---------- PAGE EXTRACT
"Never Leave You" is a song by Tinchy Stryder, released as the fourth single from his second studio album, Catch 22 as a digital download on 2 August 2009 and then as a CD single on 3 August 2009. The song was written by Stryder with lyrics by Taio Cruz and features guest vocals by Amelle, a former member of British girl group the Sugababes. It received airplay on radio stations in the UK including BBC 1Xtra. "Never Leave You" has also reached "The A-List" on the BBC Radio 1 playlist. The music video was released on Stryder's official website on 24 June 2009.

The song immediately rushed into the UK and Ireland charts, charting at No. 1 in the UK and No. 2 in Ireland. It knocked the Black Eyed Peas' song "I Gotta Feeling" off the UK top spot on 2 August 2009, but failed to knock "I Gotta Feeling" off the Irish top spot, and charted behind it.

Background
The song was originally picked to be Stryder's first single from his album Catch 22, but "Number 1" was chosen instead. The song was Amelle's first solo release outside of the Sugababes. It became Stryder's second number one single from Catch 22. It also became Amelle's first number one single as a solo artist making her, to date, the only member of the Sugababes to achieve a number one single outside of the group.

Writing and inspiration
On the surface, "Never Leave You" is about Stryder telling a girl how he's going to be with her forever, but beneath the surface its sentiments are directed towards his original fans, his East London roots, to grime music and to memories of growing up in his neighbourhood. According to the producer Fraser T Smith, "it's a song about success and staying true to yourself."

Critical reception
"Never Leave You" received positive reviews from music critics. David Balls from Digital Spy said: "Rewind eight months and the name Tinchy Stryder would have been met with blank expressions by all but a core of grime fanatics in East London. Now, having bypassed the critics and trend-setters, the rapper has become one of the year's biggest success stories thanks to a winning combination of pop hooks and hip-hop rhymes. Building on the momentum of his recent chart-topper 'Number One', Stryder's back with summer smash-in-waiting 'Never Leave You'."
--------------------
### AIM A
In the records, starting at the line that reads "News (62, 166)" and ending at the last line of the records, switch "Portuguese" to "Spanish" and leave everything else as it is.
---------- TASK MATERIAL
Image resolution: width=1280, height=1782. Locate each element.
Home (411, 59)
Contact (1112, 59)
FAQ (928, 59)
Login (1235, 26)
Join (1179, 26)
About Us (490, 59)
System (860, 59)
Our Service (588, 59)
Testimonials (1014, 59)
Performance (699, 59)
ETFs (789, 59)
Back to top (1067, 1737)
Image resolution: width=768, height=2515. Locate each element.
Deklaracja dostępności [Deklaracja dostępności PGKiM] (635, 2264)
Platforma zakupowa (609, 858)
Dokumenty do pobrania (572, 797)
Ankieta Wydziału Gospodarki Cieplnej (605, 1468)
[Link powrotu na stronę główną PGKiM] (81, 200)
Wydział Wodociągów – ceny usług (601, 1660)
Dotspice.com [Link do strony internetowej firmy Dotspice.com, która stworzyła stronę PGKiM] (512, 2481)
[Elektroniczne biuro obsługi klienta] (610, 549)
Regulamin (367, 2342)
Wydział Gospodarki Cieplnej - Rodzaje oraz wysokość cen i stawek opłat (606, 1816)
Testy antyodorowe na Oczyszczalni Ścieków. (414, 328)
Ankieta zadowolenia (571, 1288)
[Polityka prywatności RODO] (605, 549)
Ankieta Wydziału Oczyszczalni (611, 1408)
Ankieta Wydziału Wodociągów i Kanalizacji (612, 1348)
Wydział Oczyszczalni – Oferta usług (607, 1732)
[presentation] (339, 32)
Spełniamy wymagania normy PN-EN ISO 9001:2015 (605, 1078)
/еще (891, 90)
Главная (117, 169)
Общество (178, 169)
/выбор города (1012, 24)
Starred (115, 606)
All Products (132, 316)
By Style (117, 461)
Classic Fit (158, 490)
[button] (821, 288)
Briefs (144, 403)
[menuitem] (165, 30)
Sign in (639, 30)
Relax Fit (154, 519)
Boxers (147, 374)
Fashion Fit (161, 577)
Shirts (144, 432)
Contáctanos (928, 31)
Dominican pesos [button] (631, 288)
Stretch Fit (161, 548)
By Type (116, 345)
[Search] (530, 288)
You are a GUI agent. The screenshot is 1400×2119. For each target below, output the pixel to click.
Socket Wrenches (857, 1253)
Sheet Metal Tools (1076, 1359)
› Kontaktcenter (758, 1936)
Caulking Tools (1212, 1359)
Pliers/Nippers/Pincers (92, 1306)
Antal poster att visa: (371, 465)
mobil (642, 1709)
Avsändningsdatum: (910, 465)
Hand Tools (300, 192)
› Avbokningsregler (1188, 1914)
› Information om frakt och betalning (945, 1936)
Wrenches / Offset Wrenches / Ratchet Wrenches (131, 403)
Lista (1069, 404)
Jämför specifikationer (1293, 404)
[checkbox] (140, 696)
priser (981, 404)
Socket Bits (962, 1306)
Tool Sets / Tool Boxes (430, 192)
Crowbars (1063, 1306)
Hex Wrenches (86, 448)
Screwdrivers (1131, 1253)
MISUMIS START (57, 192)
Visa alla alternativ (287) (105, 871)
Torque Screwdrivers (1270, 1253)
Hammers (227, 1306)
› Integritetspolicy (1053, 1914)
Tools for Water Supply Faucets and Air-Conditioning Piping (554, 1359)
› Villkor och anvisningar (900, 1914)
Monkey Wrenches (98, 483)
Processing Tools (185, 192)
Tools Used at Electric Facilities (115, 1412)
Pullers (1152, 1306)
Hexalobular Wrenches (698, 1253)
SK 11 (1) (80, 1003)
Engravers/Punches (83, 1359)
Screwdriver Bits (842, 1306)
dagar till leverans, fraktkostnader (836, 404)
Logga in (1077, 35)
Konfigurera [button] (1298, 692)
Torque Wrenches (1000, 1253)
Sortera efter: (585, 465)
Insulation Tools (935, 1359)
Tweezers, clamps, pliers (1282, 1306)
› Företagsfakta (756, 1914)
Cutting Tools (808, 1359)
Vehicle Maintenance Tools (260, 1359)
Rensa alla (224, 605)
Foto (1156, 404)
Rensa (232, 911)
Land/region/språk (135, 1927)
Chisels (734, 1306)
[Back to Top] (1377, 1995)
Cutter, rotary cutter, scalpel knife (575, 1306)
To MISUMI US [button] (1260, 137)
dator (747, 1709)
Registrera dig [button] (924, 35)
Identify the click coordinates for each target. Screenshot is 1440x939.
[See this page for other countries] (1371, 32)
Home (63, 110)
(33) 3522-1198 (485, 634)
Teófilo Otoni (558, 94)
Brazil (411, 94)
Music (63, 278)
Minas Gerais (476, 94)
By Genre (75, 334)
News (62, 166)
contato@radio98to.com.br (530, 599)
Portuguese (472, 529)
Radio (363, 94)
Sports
--------------------
### AIM B
Pick up the article about the song "Never Leave You" where it stops, and write what comes next.

### TASK OUTPUT A
News (62, 166)
contato@radio98to.com.br (530, 599)
Spanish (472, 529)
Radio (363, 94)
Sports

### TASK OUTPUT B
"It finds him sticking to the Europoppy sound of his previous singles, but this time he's drafted in his starriest sparring partner yet - Sugababes singer Amelle Berrabah. He powers through the verses in his distinctive London twang, she croons the glorious chorus, and Fraser T Smith keeps the production as fresh and sharp as a grapefuit breakfast. Stryder may have started the year as the so-called "Prince of Grime", but... wait for it... he's fast establishing himself as the King of the Charts", and he gave the song four out of five stars.

Promotion
Stryder and Amelle performed the song together for the first time at BBC Sound. The pair performed the song together at T4 on the Beach in July 2009, and at Party in the Park. In August 2009, the pair were still promoting the song, still singing it on shows like TMF Sessions and Live Lounge. The song was also performed together at 95.8 Capital FM. After promoting the song, the song shot to number one in the UK. Amelle toured with Stryder on his promotional tour.

Music video

Background

The music video for the track was directed by Emil Nava, with producer Claire Oxley and executive producer Ben Pugh and Rory Aitkin. The art director of the video was Chris Lightburn-Jones and the stylist Chloe Richardson and Alison Elwin. The editor was in fact Nick Allix at The White House and the colourist was Tareq & James at Prime Focus. Emil Nava stated that the music video would be very bright and relaxed.

Synopsis
In the music video it features Tinchy Stryder in his Star in the Hood clothing, in a room, sitting on a chair, with bright lights shining around him. As the scenes move on Amelle and Stryder are seen singing together in a white-coloured room, they are also seen in the same room as one another but a wall separating them so they can not see each other. But as it goes on they are seen in X-ray vision. Throughout the music video, both Stryder and Berrabah are seen wearing a number of different clothing, e.g., Amelle wearing a top half of a cut-out swimsuit. The pair dance and sing on the spot, leaning, sitting, lying on metal-like chairs.

Track listing

Charts

Weekly charts

Year-end charts

Certifications

Release history

See also
List of number-one singles from the 2000s (UK)
List of number-one R&B hits of 2009 (UK)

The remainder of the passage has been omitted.